◆ GIVEN DATA
++++++
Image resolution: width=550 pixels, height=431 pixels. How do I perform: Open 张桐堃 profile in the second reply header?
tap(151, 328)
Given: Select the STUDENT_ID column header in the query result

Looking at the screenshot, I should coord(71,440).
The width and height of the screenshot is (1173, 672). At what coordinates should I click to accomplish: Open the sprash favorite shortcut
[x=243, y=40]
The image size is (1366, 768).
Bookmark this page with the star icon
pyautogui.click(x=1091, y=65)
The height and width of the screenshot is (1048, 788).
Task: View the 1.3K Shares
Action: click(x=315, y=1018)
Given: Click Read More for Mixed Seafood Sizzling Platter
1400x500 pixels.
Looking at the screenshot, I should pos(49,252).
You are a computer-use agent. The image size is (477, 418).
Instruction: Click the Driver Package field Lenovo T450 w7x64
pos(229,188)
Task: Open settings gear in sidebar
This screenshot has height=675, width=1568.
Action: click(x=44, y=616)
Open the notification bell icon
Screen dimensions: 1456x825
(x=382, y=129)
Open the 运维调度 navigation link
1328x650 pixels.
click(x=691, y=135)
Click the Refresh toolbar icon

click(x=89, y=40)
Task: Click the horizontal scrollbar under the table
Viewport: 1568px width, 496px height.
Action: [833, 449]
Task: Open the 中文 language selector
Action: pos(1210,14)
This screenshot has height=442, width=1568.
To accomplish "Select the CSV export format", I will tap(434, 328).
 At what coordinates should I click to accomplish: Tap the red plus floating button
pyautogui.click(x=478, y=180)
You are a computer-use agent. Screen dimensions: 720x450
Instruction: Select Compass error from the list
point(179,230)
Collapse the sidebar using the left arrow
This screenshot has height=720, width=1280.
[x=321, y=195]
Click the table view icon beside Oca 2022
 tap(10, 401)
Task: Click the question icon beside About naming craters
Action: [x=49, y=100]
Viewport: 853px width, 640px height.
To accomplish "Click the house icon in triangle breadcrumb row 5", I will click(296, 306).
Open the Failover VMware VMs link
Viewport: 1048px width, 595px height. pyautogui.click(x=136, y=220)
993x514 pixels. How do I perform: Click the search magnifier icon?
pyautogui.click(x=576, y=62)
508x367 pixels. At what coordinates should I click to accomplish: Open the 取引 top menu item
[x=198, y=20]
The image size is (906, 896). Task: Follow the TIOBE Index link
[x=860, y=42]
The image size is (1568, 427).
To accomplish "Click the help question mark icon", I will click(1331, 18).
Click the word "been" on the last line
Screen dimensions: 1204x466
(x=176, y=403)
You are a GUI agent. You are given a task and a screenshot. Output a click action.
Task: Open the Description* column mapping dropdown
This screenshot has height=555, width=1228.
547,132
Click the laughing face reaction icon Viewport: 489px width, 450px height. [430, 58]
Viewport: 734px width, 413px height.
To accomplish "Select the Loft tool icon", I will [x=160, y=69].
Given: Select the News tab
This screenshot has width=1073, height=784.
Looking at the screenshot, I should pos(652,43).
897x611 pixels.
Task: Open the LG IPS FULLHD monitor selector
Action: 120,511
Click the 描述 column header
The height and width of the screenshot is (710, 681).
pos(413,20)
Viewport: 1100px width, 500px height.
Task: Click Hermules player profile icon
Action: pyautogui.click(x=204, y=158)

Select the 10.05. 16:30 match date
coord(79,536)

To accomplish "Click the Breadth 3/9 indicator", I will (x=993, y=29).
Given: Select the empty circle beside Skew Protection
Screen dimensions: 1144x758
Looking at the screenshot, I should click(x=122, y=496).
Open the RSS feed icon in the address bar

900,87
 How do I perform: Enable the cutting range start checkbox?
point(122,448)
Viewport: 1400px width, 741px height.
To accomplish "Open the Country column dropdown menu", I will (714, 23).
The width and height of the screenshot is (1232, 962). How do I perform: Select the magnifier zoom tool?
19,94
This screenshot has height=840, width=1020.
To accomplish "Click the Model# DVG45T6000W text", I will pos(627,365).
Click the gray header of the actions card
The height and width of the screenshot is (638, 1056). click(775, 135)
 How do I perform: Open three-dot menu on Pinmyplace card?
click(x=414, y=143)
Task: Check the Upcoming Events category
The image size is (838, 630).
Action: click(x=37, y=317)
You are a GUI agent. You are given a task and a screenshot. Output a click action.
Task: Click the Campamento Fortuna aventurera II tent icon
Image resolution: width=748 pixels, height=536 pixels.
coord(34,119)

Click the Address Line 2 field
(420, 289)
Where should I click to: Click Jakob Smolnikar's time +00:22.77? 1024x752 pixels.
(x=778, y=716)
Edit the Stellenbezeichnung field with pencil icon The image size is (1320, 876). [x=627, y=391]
++++++
◆ PROBLEM DESCRIPTION
Look through the material above and pick out each line holding the word "dropdown".

◆ PROBLEM SOLUTION
Task: Open the Description* column mapping dropdown
To accomplish "Open the Country column dropdown menu", I will (714, 23).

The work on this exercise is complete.